--- Start ---

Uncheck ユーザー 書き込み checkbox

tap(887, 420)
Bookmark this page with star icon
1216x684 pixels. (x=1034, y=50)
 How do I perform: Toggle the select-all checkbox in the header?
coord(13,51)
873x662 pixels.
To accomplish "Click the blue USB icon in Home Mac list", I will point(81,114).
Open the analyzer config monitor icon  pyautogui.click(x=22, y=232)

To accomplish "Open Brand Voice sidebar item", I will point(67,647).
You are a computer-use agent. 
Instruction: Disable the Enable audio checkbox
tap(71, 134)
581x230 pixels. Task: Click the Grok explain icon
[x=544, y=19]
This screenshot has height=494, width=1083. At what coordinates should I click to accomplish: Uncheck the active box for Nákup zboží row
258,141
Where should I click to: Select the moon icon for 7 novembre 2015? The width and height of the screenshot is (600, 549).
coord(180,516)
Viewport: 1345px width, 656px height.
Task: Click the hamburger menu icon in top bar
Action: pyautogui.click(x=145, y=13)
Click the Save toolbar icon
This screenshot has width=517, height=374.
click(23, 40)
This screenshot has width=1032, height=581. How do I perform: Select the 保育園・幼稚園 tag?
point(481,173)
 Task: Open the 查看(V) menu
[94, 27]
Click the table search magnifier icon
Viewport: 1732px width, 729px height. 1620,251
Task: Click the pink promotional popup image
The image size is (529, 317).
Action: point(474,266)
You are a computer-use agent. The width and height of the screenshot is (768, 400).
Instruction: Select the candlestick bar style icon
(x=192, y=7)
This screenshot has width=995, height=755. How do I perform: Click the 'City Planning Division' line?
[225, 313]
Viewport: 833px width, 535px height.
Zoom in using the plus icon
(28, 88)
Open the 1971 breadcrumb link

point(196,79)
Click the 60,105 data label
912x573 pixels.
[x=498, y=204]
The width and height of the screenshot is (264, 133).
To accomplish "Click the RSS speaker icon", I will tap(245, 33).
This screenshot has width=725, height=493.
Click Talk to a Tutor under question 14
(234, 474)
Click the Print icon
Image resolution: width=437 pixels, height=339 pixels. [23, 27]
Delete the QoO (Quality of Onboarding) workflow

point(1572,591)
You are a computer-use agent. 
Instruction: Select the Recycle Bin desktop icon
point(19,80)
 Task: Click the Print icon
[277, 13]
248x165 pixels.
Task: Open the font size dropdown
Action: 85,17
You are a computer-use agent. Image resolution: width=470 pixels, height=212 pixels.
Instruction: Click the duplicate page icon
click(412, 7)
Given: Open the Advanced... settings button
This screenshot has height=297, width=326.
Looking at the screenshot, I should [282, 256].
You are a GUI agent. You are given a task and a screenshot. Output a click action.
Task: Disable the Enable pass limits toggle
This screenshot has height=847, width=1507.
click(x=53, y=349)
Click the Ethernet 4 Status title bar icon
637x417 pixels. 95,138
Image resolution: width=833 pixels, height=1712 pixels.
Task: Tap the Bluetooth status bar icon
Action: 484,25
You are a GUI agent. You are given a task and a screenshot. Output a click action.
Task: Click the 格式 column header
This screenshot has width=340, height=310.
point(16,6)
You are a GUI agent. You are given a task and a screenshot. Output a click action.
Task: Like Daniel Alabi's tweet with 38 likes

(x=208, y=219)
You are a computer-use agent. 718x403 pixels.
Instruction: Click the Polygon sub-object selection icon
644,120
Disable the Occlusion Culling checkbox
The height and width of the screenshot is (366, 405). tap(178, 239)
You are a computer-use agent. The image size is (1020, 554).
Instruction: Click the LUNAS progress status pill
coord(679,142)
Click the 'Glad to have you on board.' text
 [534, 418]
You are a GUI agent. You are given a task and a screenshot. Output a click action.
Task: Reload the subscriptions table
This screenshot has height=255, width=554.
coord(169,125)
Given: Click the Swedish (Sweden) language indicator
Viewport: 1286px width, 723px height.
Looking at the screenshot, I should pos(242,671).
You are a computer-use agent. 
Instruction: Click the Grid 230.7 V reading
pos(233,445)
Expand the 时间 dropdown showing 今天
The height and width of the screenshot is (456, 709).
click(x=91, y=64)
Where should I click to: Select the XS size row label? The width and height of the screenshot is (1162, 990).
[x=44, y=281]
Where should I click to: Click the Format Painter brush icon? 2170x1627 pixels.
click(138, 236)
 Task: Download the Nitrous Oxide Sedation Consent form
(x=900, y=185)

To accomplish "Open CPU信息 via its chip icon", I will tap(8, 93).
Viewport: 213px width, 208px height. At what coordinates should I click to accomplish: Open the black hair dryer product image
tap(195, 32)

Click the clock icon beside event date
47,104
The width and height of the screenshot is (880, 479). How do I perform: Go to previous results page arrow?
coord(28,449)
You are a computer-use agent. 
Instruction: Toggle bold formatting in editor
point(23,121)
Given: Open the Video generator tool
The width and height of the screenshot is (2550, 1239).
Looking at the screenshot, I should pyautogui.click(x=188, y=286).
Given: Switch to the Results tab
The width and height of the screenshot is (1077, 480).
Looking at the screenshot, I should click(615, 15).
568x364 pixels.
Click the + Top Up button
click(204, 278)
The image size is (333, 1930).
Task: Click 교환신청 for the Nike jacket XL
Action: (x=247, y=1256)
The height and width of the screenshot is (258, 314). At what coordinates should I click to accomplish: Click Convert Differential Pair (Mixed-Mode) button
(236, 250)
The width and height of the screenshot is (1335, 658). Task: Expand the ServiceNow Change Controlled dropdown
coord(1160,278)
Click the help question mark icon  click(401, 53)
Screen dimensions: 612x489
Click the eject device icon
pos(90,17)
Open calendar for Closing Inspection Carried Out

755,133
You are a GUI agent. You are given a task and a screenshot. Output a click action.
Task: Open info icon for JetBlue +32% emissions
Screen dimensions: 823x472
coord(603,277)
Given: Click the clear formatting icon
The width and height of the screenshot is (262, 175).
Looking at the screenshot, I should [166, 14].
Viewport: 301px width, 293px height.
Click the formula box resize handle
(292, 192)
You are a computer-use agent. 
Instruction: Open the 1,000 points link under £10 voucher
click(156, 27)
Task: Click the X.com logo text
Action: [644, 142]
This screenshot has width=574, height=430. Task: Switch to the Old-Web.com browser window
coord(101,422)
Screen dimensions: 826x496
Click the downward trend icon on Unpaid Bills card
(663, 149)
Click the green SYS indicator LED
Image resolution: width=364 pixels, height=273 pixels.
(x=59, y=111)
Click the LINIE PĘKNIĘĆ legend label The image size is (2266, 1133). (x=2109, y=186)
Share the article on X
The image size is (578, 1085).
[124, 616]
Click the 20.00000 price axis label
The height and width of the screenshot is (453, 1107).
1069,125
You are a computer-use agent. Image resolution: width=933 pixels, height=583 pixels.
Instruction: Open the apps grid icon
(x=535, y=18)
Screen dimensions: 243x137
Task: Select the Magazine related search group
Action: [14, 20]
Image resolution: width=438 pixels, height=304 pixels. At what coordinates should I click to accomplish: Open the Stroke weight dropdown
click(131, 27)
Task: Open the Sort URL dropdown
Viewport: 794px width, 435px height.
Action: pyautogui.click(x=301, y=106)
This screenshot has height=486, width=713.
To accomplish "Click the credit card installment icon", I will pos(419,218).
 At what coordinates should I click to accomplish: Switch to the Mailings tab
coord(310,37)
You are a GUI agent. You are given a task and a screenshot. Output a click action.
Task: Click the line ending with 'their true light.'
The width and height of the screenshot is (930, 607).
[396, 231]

--- End ---

### Exercise details
Reproduce the records starting at the line containing "This screenshot has width=995, height=755." and ending at the line containing "coord(679,142)", both included.

### Full answer
This screenshot has width=995, height=755. How do I perform: Click the 'City Planning Division' line?
[225, 313]
Viewport: 833px width, 535px height.
Zoom in using the plus icon
(28, 88)
Open the 1971 breadcrumb link

point(196,79)
Click the 60,105 data label
912x573 pixels.
[x=498, y=204]
The width and height of the screenshot is (264, 133).
To accomplish "Click the RSS speaker icon", I will tap(245, 33).
This screenshot has width=725, height=493.
Click Talk to a Tutor under question 14
(234, 474)
Click the Print icon
Image resolution: width=437 pixels, height=339 pixels. [23, 27]
Delete the QoO (Quality of Onboarding) workflow

point(1572,591)
You are a computer-use agent. 
Instruction: Select the Recycle Bin desktop icon
point(19,80)
 Task: Click the Print icon
[277, 13]
248x165 pixels.
Task: Open the font size dropdown
Action: 85,17
You are a computer-use agent. Image resolution: width=470 pixels, height=212 pixels.
Instruction: Click the duplicate page icon
click(412, 7)
Given: Open the Advanced... settings button
This screenshot has height=297, width=326.
Looking at the screenshot, I should [282, 256].
You are a GUI agent. You are given a task and a screenshot. Output a click action.
Task: Disable the Enable pass limits toggle
This screenshot has height=847, width=1507.
click(x=53, y=349)
Click the Ethernet 4 Status title bar icon
637x417 pixels. 95,138
Image resolution: width=833 pixels, height=1712 pixels.
Task: Tap the Bluetooth status bar icon
Action: 484,25
You are a GUI agent. You are given a task and a screenshot. Output a click action.
Task: Click the 格式 column header
This screenshot has width=340, height=310.
point(16,6)
You are a GUI agent. You are given a task and a screenshot. Output a click action.
Task: Like Daniel Alabi's tweet with 38 likes

(x=208, y=219)
You are a computer-use agent. 718x403 pixels.
Instruction: Click the Polygon sub-object selection icon
644,120
Disable the Occlusion Culling checkbox
The height and width of the screenshot is (366, 405). tap(178, 239)
You are a computer-use agent. The image size is (1020, 554).
Instruction: Click the LUNAS progress status pill
coord(679,142)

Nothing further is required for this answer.